La primera vez que aquel reportero desconocido vino a la Argentina fue en los bulliciosos años setenta. Recuerda de ese momento “esplendoroso” los círculos de personas que debatían con ardor la política en la calle Florida, y la asombrosa cantidad de librerías, cines y teatros sembrados por toda la ciudad: Buenos Aires le pareció entonces mucho más potente culturalmente que Madrid. Ya con la mirada del héroe cansado, Arturo Pérez-Reverte advierte hoy algo que no terminamos de asumir: en nuestro país “ha habido un desmantelamiento cultural muy importante. Un verdadero destrozo de la educación y la cultura, y eso ha producido generaciones de argentinos menos cultos, en una nación donde la hostilidad, el caos y otros vicios no han sido templados con el sentido común, la prudencia, el conocimiento. Y ese retroceso ha dejado a las emociones y las agresividades sueltas, sin los mecanismos que las controlan y civilizan”. En una entrevista que concedió hace unos días al programa Reflexiones de café, el escritor y miembro de la Real Academia Española concluye: “La Argentina está siendo privada de los sistemas protectores de convivencia que la cultura hace posible; eso sí es peligroso y lleva a un lugar donde no hay vuelta atrás”.
Toda esta paradoja global tiene, en la Argentina, rasgos particulares. Aquí el peronismo de izquierda se propuso hace décadas cambiar el “modelo sarmientino” de las escuelas públicas, y cuando tuvo todo el poder institucional y monetario tristemente lo consiguió: Baradel es la imagen de ese triunfo pírrico, y de la incultura y el retroceso que denunciaba Pérez-Reverte.

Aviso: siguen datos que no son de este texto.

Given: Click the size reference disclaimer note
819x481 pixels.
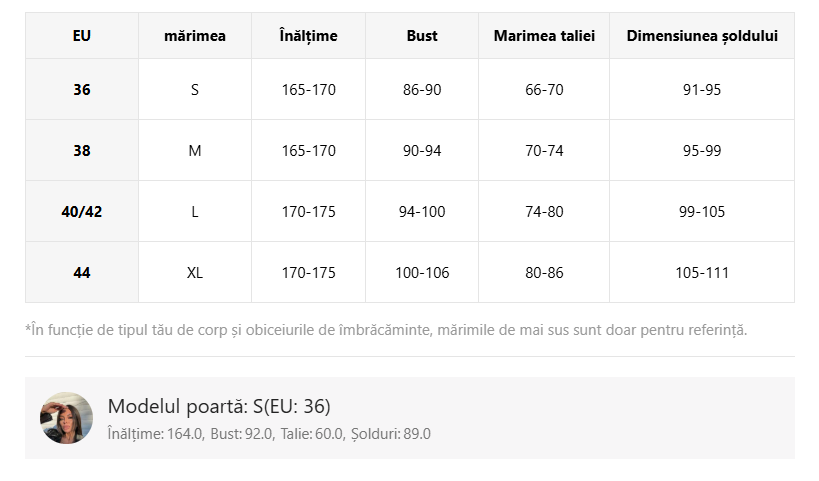Looking at the screenshot, I should 386,330.
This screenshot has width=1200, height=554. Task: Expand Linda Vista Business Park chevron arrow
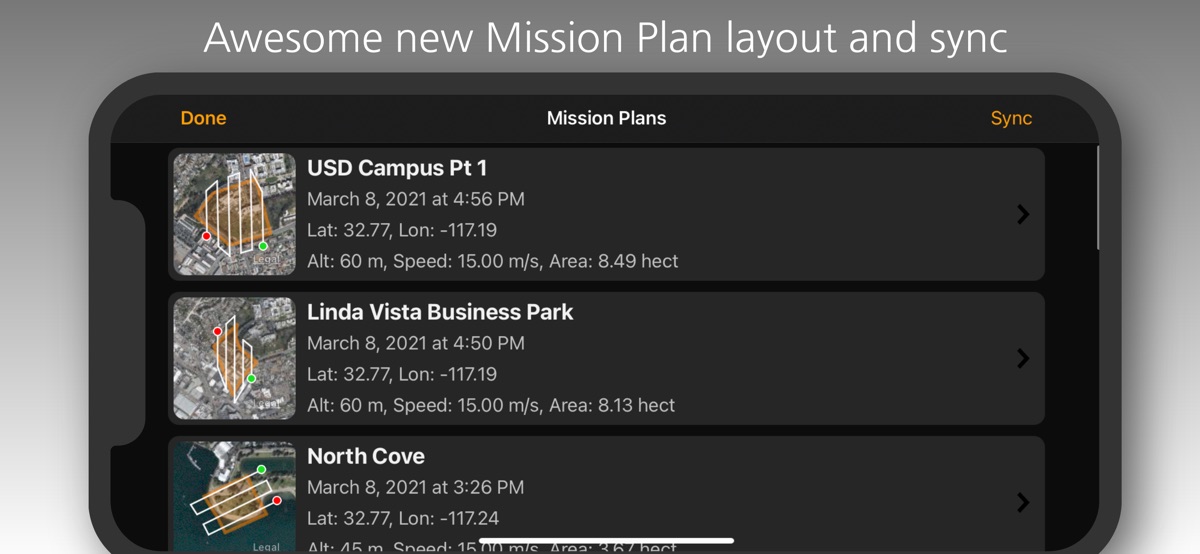[1022, 358]
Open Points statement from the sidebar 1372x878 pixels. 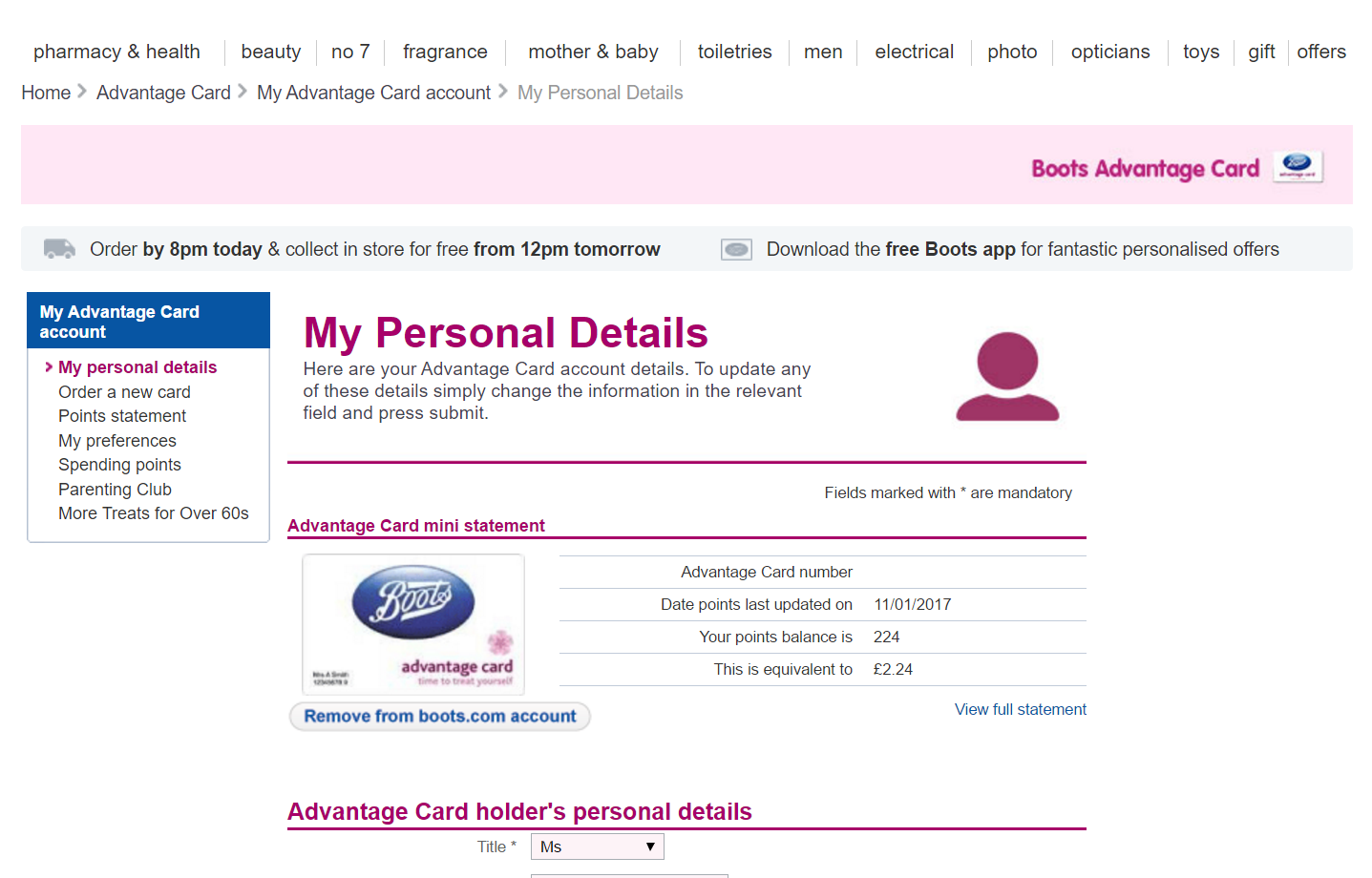coord(121,415)
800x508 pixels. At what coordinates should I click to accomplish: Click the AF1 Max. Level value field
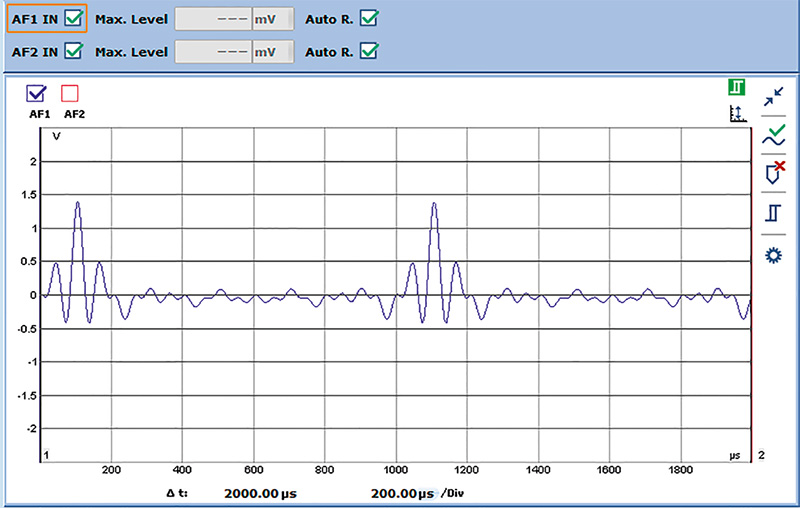tap(214, 19)
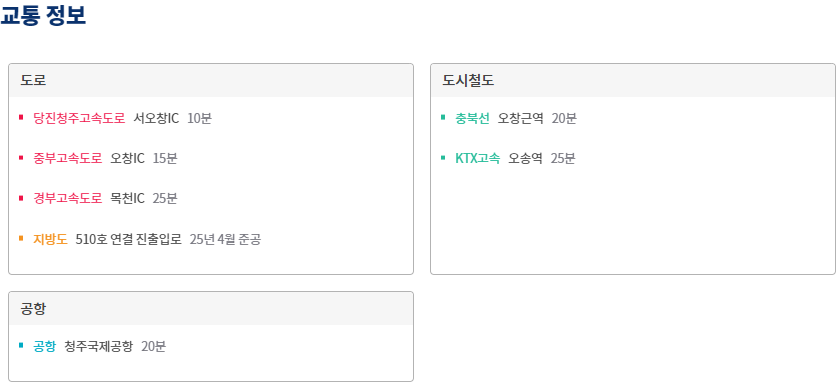Open the 중부고속도로 link
This screenshot has height=387, width=838.
click(x=67, y=158)
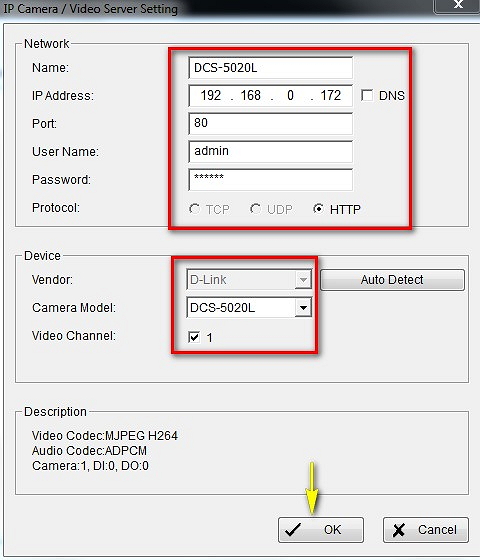The image size is (480, 560).
Task: Enable the DNS checkbox
Action: (367, 96)
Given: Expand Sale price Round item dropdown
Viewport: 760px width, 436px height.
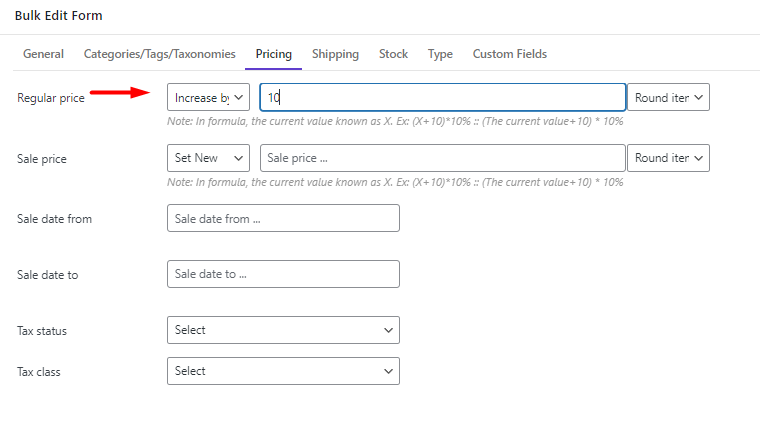Looking at the screenshot, I should point(668,158).
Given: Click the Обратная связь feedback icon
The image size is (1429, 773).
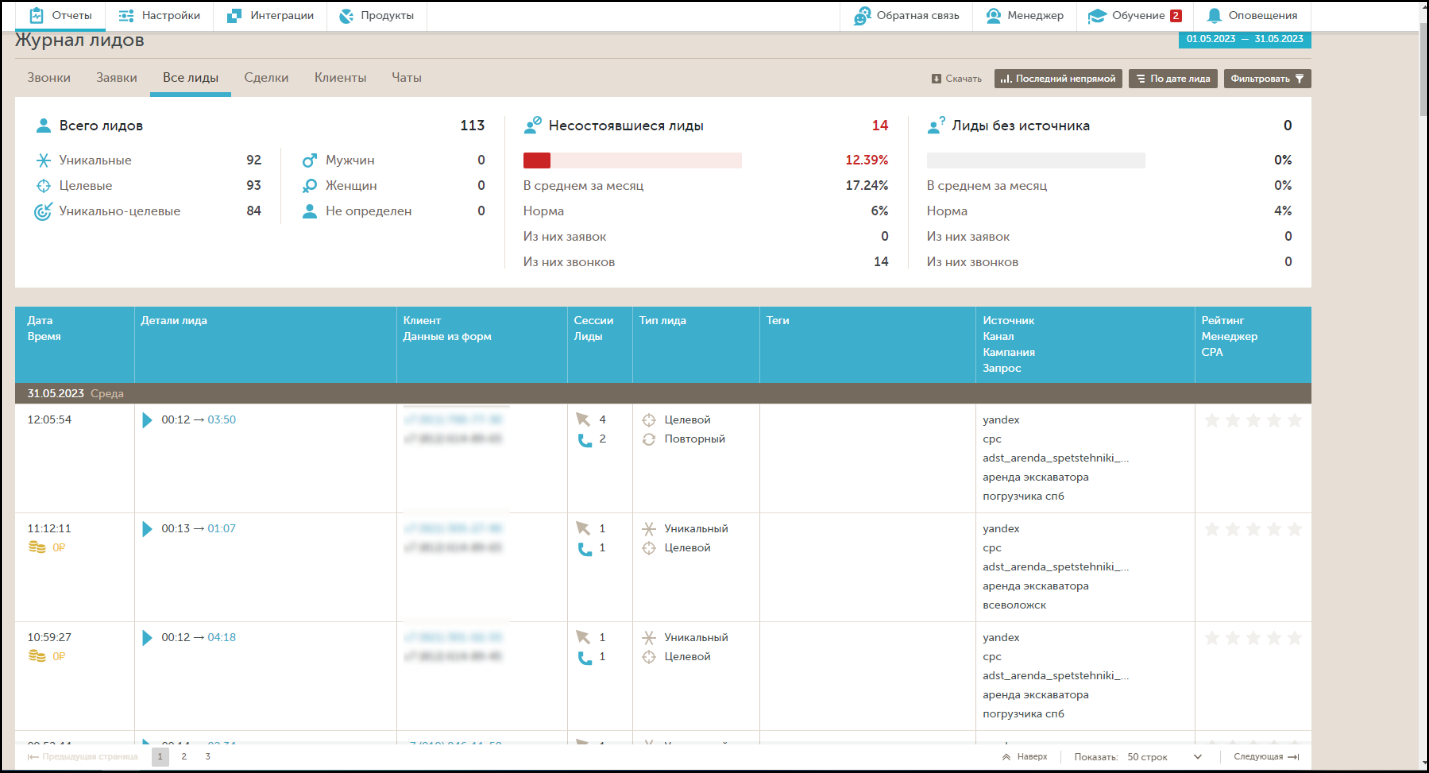Looking at the screenshot, I should pos(862,16).
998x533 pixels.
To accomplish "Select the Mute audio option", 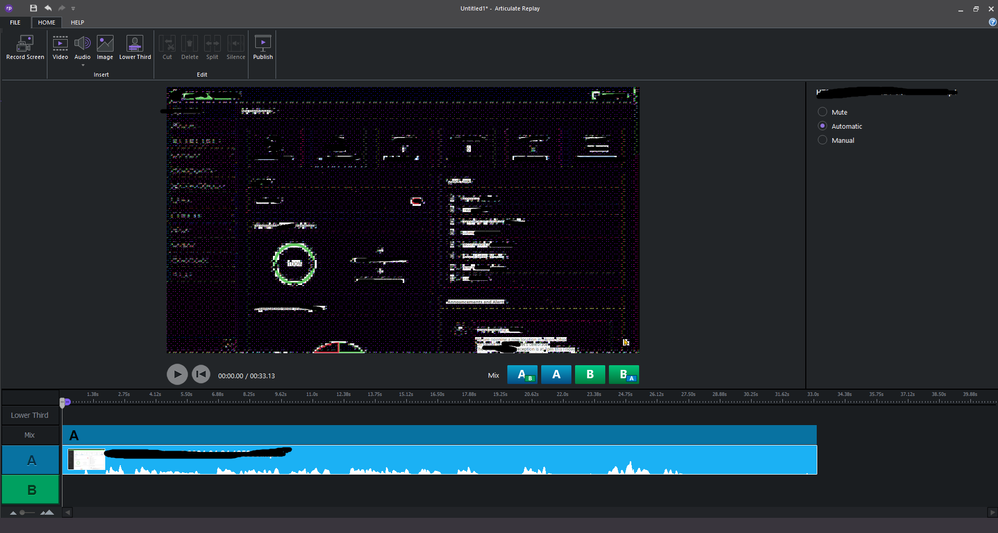I will point(823,112).
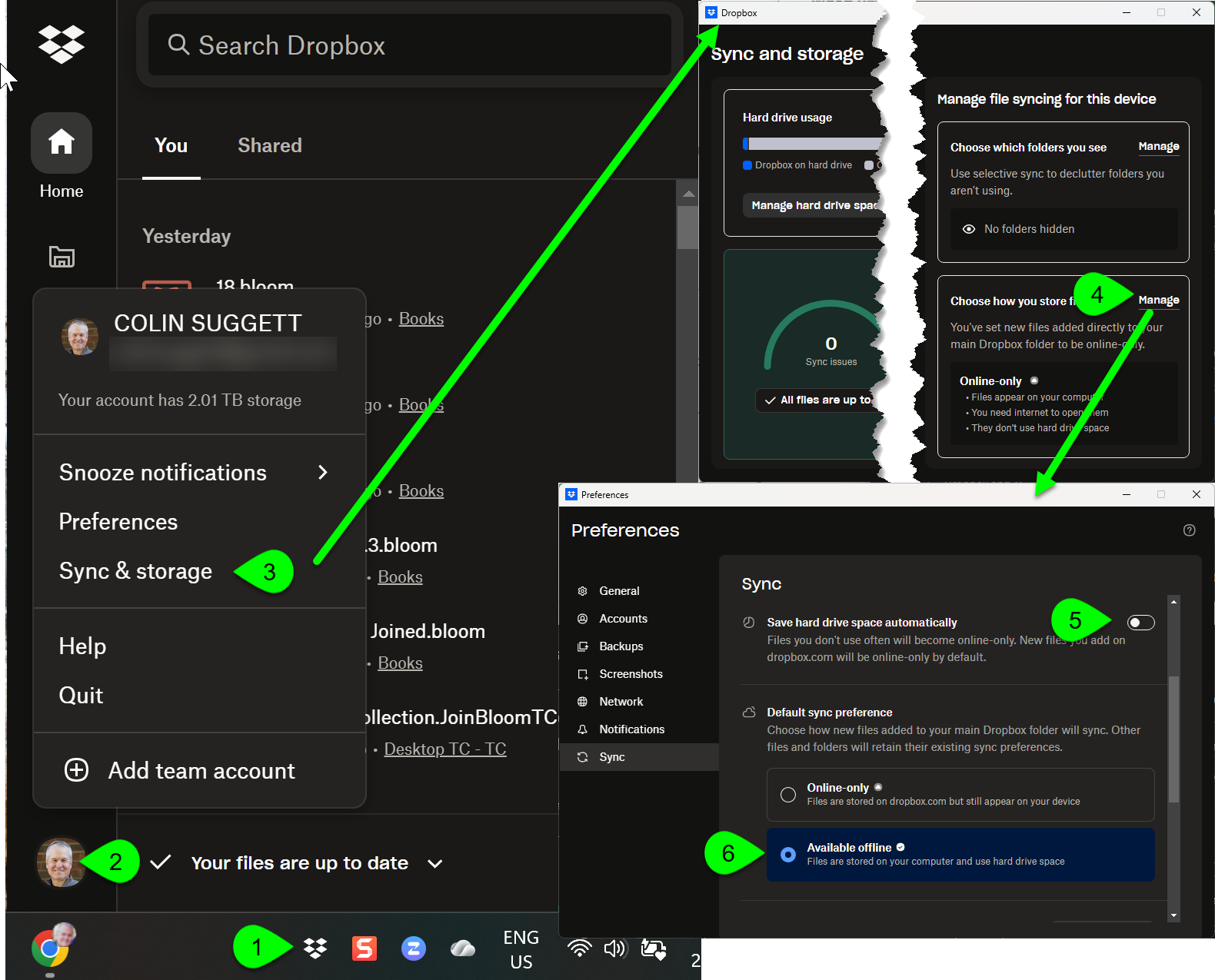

Luego el kirchnerismo se propuso comprar voluntades en la grey artística, y por lo tanto hizo clientelismo cultural, consistente en producir películas y series no con la intención de llegar al gran público y fomentar una industria sustentable sino en darle conchabo a todo aquel que no se manifestara crítico de sus gobiernos: para los convencidos tenía una lista blanca y para los disidentes una lista negra; para los sumisos y callados, una política integradora y para los que pegaban donde no dolía, un agradecimiento diplomático. También operó día y noche con un adoctrinamiento infame, que se pudo ver en las aulas y en los medios de comunicación del Estado. El dinero público —becas, créditos, subvenciones directas o indirectas— mantuvo el circo en funcionamiento; al cabo de todo ese costoso proceso, no quedan más que una carpa deshilachada y unos animales amaestrados y viejos. Fue una política de Estado, pero de mera cooptación, con pingües beneficios simbólicos; el clientelismo, sin embargo, no genera emprendimientos genuinos y perennes, sino esclavos de ocasión.
Milei vincula equivocadamente la cultura con la palabra “gasto”. Olvida de ese modo que solo se discute un proyecto con otro de similar envergadura, y que Alberdi, Sarmiento y Mitre eran esencialmente escritores con una enorme convicción cultural, probablemente sin la cual —dicho sea de paso— no habrían logrado articular y edificar aquella Argentina portentosa que él tanto admira. Luego en el siglo siguiente, los liberales de distinto palo y los mismos conservadores impulsaron un proyecto cultural caudaloso y ya mítico, cuyos emblemas literarios fueron Victoria y Silvina Ocampo, Borges, Bioy Casares y Mujica Láinez. Dejo fuera, por espacio, a pintores y músicos, y a los actores y realizadores cinematográficos de la “edad dorada”, sector este último que el peronismo —nobleza obliga— impulsó de manera indubitable, a pesar de las manipulaciones siniestras y macartistas de Apold. En 1955 la industria del cine, con todo, permanecía en pie. Hoy, después de veinte años de derroche vacuo, está de rodillas.
Es un contrasentido trágico emprender una batalla cultural aplicándole motosierra a la cultura. Y reducir esta discusión a una disputa de conventillo con Lali Espósito. Tanto ella como Milei se bastardean a sí mismos al hablar respectivamente de “antipatria” y “antipueblo”, y reducen a puro ruido una problemática crucial para la reconstrucción de este país postrado. Poniéndolo en términos algo maniqueos, digamos que la izquierda compró la cultura como ariete y escudo, y la derecha trató de ignorarla: juntos han logrado desmantelar esa fabulosa red de contención, civilizatoria y lúcida, que supimos tener en aquellos años de esplendor cultural y que hoy evoca con nostalgia y espanto el padre del capitán Alatriste.